### What you are asked to do
In the listing, find every line that has the string "will" and copy it.

### Recorded data
* * * *

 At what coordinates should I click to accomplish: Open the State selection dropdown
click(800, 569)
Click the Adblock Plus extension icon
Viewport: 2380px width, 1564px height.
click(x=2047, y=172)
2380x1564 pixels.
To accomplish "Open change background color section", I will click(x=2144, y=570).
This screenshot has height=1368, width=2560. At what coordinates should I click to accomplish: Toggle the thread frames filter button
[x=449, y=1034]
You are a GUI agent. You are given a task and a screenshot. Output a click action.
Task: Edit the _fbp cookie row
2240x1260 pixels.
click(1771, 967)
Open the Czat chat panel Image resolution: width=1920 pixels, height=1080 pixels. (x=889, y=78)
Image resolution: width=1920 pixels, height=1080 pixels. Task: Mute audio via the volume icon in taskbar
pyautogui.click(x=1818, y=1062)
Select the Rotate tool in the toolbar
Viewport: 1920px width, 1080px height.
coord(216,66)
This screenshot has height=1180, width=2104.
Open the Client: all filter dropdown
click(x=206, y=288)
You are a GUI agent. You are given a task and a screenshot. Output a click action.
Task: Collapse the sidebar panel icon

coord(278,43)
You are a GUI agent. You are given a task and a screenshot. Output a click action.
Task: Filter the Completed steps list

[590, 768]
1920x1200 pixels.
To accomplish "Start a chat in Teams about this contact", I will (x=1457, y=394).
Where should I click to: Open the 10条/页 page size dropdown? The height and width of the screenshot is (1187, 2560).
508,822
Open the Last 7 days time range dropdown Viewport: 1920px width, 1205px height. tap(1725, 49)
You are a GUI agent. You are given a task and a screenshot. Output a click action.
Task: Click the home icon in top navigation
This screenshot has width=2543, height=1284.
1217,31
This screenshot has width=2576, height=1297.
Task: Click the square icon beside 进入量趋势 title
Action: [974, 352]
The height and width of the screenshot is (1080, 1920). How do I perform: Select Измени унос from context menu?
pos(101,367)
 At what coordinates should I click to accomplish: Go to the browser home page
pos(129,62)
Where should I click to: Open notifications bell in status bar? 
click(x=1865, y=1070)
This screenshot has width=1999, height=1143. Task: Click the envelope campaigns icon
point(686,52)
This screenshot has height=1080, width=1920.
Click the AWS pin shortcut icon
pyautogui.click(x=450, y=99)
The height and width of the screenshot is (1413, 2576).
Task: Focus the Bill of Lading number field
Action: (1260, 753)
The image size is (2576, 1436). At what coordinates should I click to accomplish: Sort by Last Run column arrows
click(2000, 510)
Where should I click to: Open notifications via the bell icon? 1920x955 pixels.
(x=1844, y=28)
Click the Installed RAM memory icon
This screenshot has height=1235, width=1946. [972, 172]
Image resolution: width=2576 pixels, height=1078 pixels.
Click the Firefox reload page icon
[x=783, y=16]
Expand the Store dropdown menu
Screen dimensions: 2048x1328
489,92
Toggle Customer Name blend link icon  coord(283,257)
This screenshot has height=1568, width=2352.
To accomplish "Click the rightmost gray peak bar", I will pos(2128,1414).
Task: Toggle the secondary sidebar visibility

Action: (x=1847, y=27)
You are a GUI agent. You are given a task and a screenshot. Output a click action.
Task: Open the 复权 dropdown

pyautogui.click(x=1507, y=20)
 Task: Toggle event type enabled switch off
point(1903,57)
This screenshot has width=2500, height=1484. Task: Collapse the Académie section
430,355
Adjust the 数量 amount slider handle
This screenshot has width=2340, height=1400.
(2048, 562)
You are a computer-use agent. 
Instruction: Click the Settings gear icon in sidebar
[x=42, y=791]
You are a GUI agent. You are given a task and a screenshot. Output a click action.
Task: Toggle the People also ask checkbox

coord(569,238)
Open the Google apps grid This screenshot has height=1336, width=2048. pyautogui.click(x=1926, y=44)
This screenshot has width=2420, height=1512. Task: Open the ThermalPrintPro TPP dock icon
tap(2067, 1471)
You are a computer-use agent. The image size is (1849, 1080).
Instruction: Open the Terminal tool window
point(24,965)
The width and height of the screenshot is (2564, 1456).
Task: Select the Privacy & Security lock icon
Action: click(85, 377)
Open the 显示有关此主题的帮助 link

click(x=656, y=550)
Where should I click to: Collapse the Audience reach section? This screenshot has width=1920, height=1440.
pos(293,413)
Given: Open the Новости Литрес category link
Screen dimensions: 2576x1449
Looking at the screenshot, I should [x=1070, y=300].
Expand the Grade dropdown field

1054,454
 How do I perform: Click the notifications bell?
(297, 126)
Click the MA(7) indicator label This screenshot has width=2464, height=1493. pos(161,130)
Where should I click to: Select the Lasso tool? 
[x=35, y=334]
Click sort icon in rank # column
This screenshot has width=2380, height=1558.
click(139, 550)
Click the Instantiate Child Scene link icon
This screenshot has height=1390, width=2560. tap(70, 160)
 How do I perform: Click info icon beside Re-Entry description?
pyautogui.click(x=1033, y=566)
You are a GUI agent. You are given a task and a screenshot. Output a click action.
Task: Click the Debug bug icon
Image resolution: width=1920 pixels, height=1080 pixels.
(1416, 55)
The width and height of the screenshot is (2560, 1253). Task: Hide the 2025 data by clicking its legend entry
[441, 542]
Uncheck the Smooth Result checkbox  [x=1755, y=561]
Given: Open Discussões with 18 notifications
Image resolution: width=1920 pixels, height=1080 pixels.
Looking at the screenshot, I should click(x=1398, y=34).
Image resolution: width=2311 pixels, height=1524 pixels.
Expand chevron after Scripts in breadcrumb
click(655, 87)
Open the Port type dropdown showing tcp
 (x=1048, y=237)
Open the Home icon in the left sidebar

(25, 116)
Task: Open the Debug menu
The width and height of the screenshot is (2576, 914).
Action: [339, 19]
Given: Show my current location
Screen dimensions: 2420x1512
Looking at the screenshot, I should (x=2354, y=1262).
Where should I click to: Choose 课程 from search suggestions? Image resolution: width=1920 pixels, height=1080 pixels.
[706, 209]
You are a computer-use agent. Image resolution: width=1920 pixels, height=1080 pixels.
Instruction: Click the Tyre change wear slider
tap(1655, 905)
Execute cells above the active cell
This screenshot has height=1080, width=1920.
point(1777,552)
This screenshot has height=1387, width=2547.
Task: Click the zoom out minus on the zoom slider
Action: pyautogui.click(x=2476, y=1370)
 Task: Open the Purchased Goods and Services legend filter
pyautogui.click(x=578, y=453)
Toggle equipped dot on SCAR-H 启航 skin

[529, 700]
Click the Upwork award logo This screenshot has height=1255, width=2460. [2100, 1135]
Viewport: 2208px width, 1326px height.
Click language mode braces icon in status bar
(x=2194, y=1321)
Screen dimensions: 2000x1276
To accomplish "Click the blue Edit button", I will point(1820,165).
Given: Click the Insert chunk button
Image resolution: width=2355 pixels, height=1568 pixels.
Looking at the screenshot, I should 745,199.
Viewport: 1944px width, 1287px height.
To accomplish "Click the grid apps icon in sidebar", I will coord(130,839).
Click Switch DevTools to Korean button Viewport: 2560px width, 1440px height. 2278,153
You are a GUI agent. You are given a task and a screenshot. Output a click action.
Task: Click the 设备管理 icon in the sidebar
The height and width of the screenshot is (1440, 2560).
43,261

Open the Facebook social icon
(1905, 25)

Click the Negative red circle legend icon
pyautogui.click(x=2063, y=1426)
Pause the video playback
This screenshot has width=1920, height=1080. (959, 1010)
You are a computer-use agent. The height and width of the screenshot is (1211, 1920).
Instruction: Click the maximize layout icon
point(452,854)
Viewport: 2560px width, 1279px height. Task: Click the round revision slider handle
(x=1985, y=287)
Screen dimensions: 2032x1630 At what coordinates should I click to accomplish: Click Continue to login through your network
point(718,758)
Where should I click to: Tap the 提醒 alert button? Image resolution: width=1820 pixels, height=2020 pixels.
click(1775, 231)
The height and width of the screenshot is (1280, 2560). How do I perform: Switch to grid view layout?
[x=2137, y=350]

* * * *

### Output for this exercise
To accomplish "Open change background color section", I will click(x=2144, y=570).
To accomplish "Start a chat in Teams about this contact", I will (x=1457, y=394).
To accomplish "Click the rightmost gray peak bar", I will pos(2128,1414).
To accomplish "Click the blue Edit button", I will point(1820,165).
To accomplish "Click the grid apps icon in sidebar", I will coord(130,839).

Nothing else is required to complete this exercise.